Working capital is the money which is employed in a company’s day-to-day operations. It is cash or liquid assets necessary for running a company’s daily activities. It helps to find out if a business has enough current assets to cover all its short-term liabilities. It also helps in the efficient management of a company’s operations and maintenance of its financial health.
In case of a deficient working capital scenario Current Assets < Current Liabilities, which means the company has to pay more money than it will receive in the short-term.
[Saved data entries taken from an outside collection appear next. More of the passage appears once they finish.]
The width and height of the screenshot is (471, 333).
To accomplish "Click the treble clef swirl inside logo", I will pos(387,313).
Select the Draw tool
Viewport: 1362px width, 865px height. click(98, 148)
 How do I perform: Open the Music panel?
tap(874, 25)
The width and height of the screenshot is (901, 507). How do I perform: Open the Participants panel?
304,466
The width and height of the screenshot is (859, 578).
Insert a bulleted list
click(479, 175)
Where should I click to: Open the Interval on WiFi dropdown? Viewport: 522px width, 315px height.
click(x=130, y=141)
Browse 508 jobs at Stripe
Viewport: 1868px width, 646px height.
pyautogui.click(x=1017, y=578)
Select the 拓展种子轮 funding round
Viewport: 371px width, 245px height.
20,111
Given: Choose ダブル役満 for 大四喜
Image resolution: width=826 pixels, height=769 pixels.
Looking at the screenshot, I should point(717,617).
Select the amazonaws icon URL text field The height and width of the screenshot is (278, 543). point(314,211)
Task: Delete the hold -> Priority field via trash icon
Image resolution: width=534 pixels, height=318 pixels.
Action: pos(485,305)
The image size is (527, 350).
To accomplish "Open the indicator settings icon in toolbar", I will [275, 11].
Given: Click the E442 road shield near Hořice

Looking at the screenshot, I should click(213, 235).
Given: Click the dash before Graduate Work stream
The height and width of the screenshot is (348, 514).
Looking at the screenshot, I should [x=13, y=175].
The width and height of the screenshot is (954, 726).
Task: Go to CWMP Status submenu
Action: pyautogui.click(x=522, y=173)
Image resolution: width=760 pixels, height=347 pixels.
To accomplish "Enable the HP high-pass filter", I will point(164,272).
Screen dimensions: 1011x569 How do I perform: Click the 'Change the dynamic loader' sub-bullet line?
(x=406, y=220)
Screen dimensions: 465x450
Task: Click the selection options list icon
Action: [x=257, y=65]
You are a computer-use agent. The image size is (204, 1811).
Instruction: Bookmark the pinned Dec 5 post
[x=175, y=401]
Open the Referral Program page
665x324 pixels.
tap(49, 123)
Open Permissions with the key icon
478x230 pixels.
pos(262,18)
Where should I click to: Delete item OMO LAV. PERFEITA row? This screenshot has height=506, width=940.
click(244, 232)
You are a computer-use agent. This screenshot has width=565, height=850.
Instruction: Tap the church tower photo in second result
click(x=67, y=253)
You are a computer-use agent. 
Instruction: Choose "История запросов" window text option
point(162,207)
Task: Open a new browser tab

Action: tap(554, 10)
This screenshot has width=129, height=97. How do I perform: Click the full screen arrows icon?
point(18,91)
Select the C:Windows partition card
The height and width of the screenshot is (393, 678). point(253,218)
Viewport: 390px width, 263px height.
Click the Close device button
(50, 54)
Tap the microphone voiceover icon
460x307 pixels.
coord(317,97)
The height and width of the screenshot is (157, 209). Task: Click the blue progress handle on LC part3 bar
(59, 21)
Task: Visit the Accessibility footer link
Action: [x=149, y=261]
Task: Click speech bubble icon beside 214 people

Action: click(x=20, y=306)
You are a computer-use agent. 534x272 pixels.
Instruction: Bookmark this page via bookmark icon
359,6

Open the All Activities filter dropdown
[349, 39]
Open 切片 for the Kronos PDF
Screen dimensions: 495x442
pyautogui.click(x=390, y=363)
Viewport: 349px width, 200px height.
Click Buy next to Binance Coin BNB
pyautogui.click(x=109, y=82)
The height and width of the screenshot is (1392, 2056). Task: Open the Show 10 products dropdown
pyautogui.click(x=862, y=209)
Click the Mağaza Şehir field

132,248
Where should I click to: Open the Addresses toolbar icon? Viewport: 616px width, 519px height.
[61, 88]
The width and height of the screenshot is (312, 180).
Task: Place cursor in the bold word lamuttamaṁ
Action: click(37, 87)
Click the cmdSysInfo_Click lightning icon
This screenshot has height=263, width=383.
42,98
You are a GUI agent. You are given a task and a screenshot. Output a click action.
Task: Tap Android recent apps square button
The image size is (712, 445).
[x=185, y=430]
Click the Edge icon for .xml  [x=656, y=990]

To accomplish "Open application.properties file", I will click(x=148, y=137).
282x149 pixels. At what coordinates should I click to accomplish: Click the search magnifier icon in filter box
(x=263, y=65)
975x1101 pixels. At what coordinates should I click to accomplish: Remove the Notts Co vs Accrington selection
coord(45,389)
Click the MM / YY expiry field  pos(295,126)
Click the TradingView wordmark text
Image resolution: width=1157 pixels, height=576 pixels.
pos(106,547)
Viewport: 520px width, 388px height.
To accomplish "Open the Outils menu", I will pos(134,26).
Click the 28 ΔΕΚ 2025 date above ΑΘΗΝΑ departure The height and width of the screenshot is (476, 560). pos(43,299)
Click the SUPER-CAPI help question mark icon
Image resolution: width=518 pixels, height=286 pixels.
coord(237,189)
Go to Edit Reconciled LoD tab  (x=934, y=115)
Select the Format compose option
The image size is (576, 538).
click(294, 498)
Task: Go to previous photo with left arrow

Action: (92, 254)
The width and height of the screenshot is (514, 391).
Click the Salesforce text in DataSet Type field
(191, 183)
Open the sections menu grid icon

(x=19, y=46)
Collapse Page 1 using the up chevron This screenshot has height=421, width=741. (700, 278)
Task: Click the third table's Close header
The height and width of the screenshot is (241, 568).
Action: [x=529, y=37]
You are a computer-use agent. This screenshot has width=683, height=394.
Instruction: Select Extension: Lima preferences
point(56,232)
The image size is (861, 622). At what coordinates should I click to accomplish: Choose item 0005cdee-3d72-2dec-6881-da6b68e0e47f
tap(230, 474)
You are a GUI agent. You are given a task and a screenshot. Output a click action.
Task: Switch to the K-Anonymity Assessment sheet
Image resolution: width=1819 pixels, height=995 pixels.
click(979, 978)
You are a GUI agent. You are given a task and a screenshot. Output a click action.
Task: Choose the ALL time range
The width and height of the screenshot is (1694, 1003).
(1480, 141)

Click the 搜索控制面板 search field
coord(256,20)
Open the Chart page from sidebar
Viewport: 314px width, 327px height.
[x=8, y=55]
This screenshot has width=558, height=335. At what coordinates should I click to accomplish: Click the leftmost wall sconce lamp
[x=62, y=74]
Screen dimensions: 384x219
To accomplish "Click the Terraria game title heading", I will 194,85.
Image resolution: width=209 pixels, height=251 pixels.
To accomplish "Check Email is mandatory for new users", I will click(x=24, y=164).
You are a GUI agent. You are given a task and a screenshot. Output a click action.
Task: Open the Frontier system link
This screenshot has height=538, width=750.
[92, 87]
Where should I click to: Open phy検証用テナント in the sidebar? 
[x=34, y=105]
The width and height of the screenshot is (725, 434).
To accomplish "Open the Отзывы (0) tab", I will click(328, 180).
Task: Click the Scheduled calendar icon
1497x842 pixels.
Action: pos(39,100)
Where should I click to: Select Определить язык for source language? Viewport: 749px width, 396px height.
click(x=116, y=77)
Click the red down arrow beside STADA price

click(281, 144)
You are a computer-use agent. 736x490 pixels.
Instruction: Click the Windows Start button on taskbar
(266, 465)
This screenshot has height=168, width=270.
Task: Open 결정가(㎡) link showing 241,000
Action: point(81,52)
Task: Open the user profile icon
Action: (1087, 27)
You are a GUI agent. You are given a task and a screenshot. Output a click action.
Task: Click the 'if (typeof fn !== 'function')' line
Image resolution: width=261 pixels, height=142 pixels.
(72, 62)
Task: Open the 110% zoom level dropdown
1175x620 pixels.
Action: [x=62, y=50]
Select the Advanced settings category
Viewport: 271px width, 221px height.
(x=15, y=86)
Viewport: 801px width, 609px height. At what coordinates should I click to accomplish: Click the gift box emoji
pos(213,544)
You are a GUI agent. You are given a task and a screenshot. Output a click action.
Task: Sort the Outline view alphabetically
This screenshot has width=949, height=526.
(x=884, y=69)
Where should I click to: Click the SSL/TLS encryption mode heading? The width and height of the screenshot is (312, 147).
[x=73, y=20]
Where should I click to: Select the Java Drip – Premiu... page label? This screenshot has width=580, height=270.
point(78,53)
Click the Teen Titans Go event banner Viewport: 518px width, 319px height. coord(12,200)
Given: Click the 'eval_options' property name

Inadequate working capital is the first sign of financial problems for a business and shows that it is struggling to keep up with its daily operations.
How to Calculate Working Capital
The excess of current assets over current liabilities is known as the working capital, it is calculated as follows:
Working Capital = Current Assets – Current Liabilities
WC = CA – CL
Examples of current assets include Debtors, Cash, Bank, Inventory, Prepaid Expenses, etc., and current liabilities are Creditors, Overdraft, Outstanding Expenses, etc.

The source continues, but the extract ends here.